Abstract: Objective To explore the role and mechanism of demedetomidine in mitigation of lipopolysaccharide(LPS) induced acute lung injury(ALI) in rats. Methods SD rats were randomly divided: control group, lipopolysaccharide group (LPS group, intraperitoneal injection LPS 5 mg/kg), dexmedetomidine+LPS group (LD group, intraperitoneal injection demedetomidine 25 μg/kg and LPS 5 mg/kg). After LPS injection 6h later, broncho-alveolar lavage fluid (BALF) in left lung was collected for determination of concentrations of interleukin-1β (IL-1β), interleukin-6 (IL-6) and tumor necrosis factor (TNF-α) by enzyme linked immunosorbent assay (ELISA). And the right lung was removed to observe the pathological changes by HE staining and measure the lung injury score(LIS). The wet to dry lung weight (W/D) ration was calculated. The expression of HGMB1, TLR4 and TLR2 were detected by western blot.

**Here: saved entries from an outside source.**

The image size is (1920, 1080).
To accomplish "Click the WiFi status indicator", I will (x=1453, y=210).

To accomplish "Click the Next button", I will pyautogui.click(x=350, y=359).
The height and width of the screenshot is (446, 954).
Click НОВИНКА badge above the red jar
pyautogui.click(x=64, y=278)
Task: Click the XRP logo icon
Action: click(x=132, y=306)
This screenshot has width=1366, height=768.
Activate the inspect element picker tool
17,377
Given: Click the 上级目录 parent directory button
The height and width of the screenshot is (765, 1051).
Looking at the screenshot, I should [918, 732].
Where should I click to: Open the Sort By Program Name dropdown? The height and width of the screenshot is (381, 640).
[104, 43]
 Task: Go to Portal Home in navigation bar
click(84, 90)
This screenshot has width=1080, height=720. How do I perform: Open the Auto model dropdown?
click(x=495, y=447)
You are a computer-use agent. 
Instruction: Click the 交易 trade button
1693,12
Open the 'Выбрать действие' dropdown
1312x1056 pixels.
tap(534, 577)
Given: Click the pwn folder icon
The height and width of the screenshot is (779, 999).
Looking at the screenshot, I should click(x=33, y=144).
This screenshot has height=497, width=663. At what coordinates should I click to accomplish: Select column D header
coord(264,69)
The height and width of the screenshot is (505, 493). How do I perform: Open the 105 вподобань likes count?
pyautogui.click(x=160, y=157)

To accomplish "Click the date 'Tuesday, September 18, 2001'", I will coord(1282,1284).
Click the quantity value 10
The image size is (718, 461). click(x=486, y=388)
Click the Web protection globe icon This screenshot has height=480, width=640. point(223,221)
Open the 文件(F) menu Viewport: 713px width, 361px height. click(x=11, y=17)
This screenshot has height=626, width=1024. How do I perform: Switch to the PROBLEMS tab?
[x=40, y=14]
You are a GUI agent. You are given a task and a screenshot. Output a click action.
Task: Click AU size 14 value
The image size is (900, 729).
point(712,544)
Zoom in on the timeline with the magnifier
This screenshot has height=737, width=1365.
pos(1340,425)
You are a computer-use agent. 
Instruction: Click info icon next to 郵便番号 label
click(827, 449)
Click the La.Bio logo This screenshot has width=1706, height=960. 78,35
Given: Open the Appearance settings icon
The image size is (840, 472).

Results Compared with control group, the ALI, W/D ration, IL-1β, IL-6 and TNF-α in BALF, and the expression of HMGB1, TLR4 and TLR2 were significantly increased in LPS group (P<0.05). Compared with LPS group, the changes of each index in LD group were significantly relieved (P<0.05). Conclusion Dexmedetomidine relieves LPS-induced ALI in rats through inhibiting the expression of HGMB1 and TLRs.

Key words: Keywords: Acute lung injury, Dexmedetomidine, Lipopolysaccharide, High mobility group box 1 protein, Toll-like receptors.